» **DATA PROVIDED**:
BEGIN

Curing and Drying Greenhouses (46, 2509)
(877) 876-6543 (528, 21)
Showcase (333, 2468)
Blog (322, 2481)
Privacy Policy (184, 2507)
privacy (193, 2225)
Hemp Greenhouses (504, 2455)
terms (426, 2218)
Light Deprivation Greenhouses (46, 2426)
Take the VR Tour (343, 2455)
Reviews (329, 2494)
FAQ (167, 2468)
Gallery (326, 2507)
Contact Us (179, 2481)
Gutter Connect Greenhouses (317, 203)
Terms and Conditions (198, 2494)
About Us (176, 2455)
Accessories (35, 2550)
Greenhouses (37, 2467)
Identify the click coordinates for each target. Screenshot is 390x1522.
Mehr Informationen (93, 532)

END
BEGIN

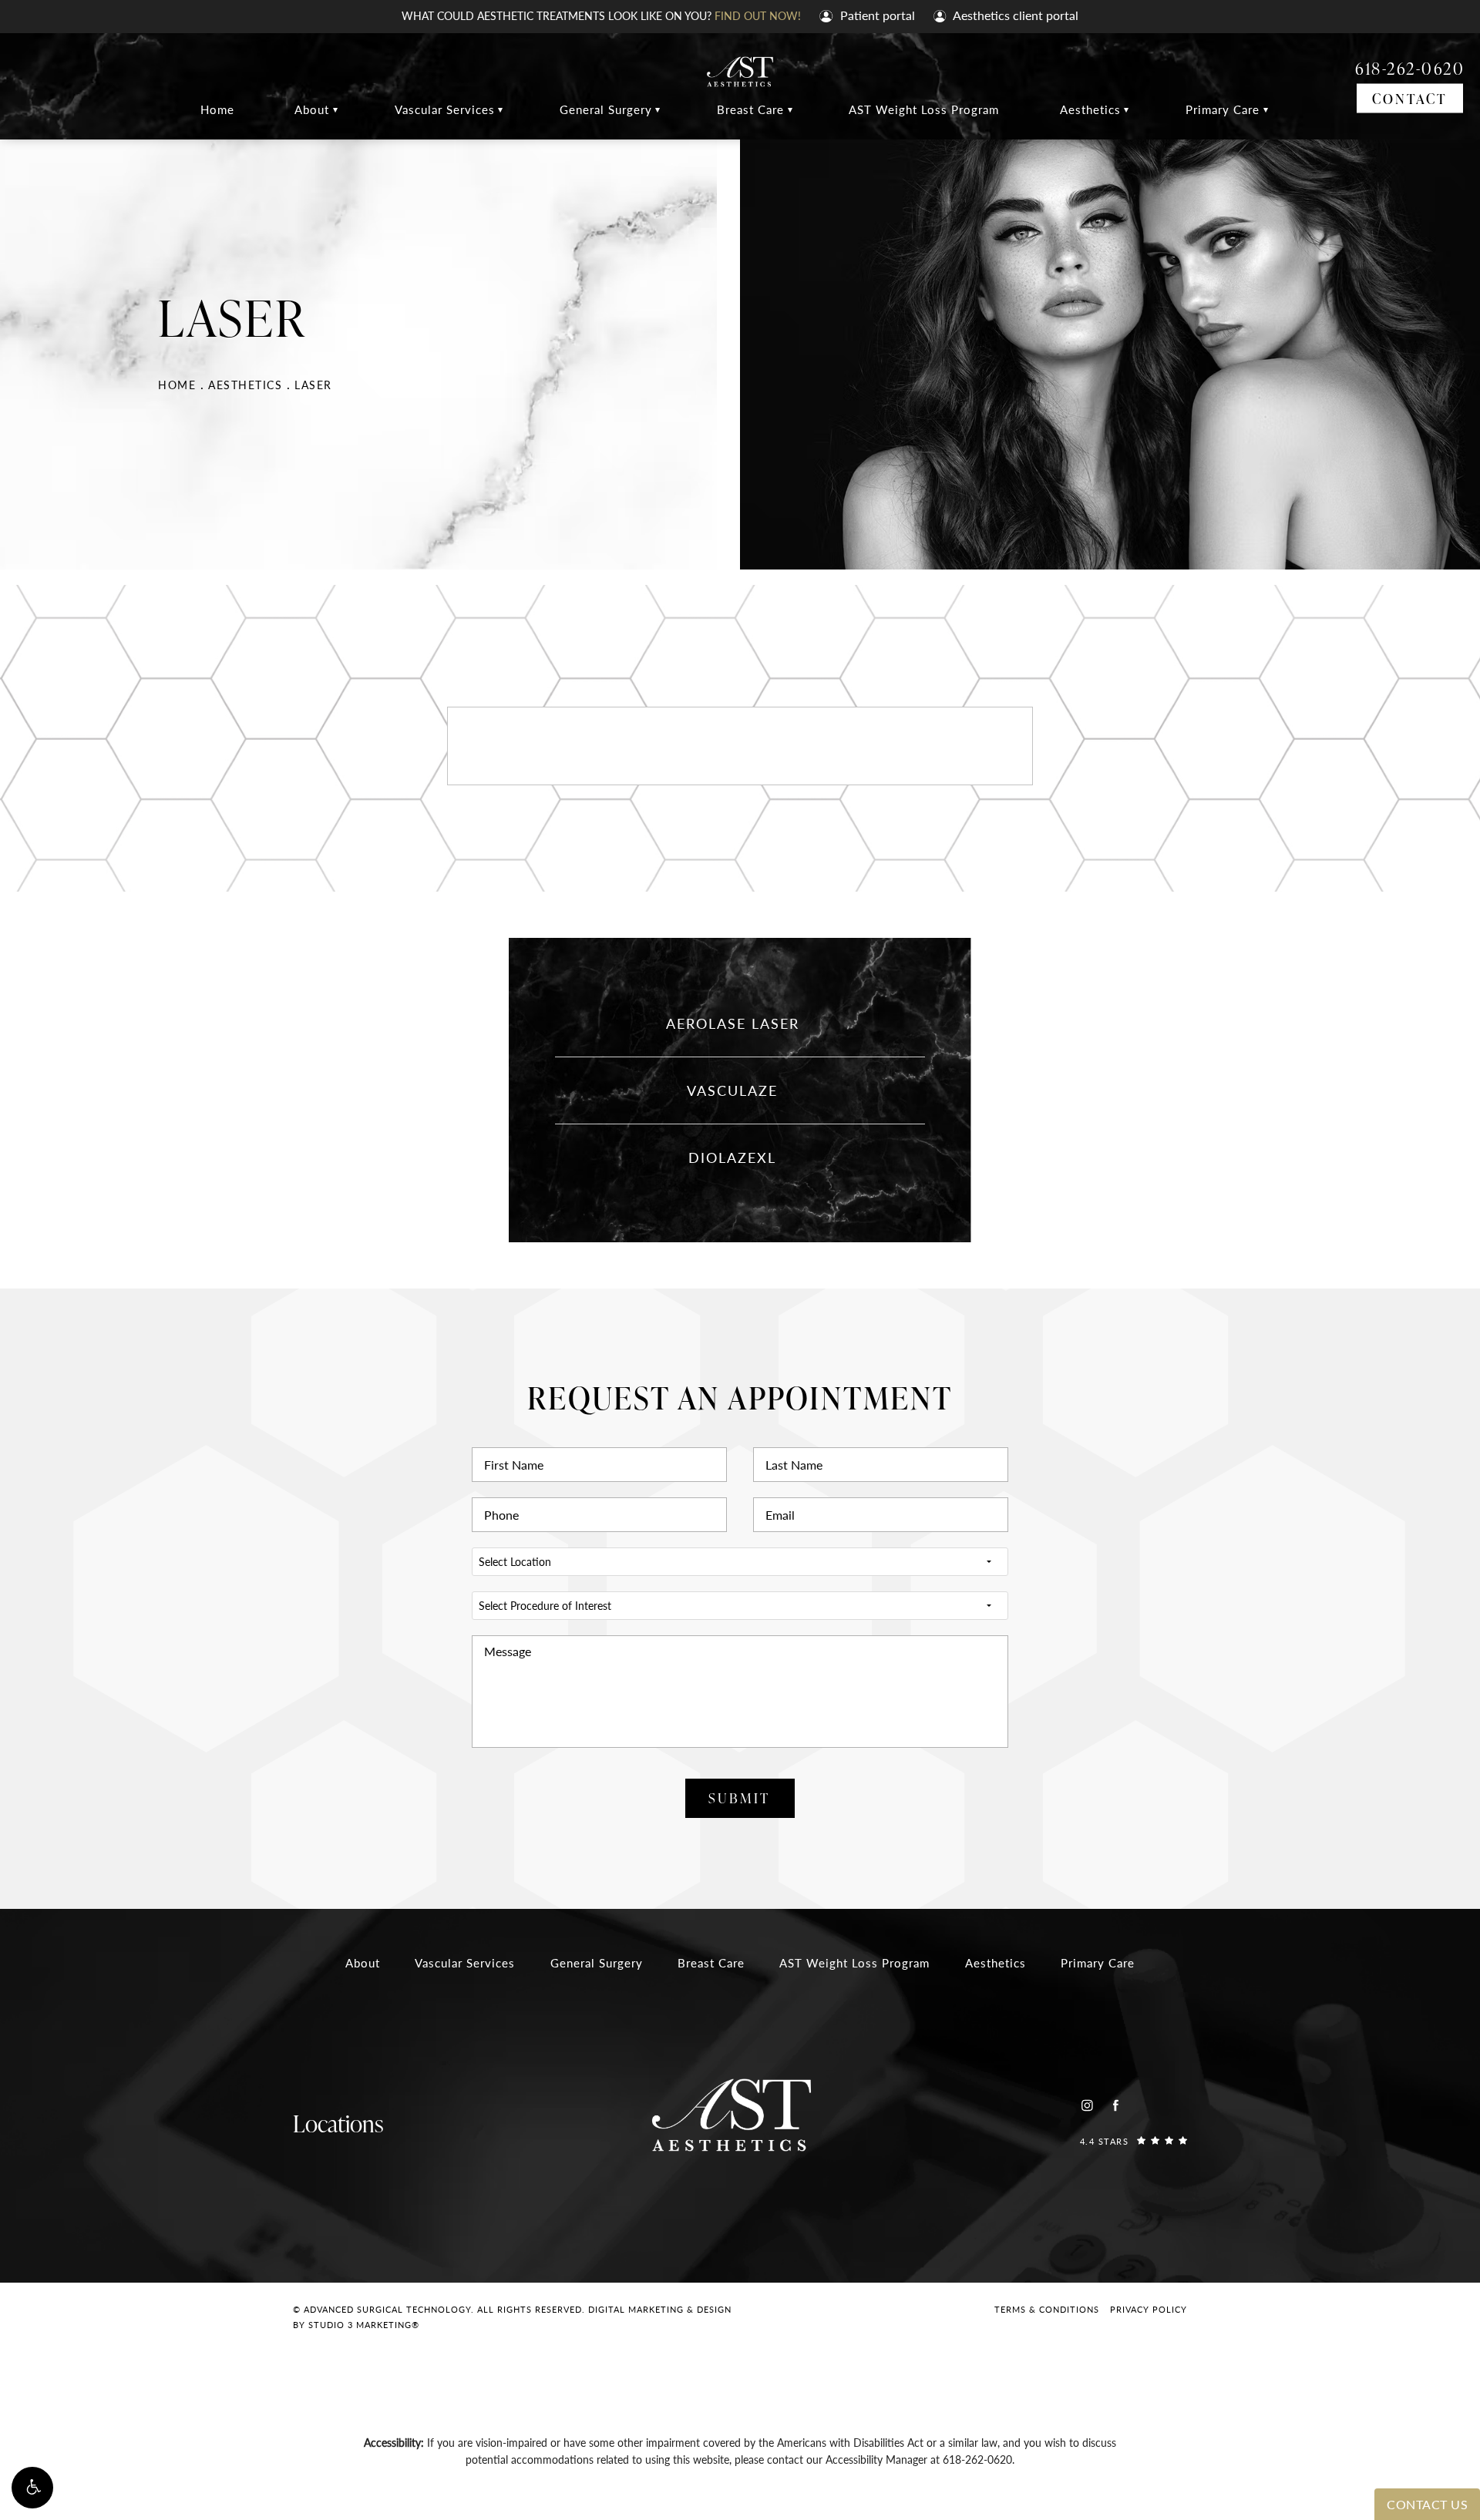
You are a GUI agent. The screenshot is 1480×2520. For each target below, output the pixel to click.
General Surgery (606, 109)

END

» **ASSIGNMENT**: Using the data above, transcribe the lines that run from the line with "Light Deprivation Greenhouses (46, 2426)" to the line with "Greenhouses (37, 2467)", both ends kept, and output nothing else.

» **RESULT FOR THIS TASK**:
Light Deprivation Greenhouses (46, 2426)
Take the VR Tour (343, 2455)
Reviews (329, 2494)
FAQ (167, 2468)
Gallery (326, 2507)
Contact Us (179, 2481)
Gutter Connect Greenhouses (317, 203)
Terms and Conditions (198, 2494)
About Us (176, 2455)
Accessories (35, 2550)
Greenhouses (37, 2467)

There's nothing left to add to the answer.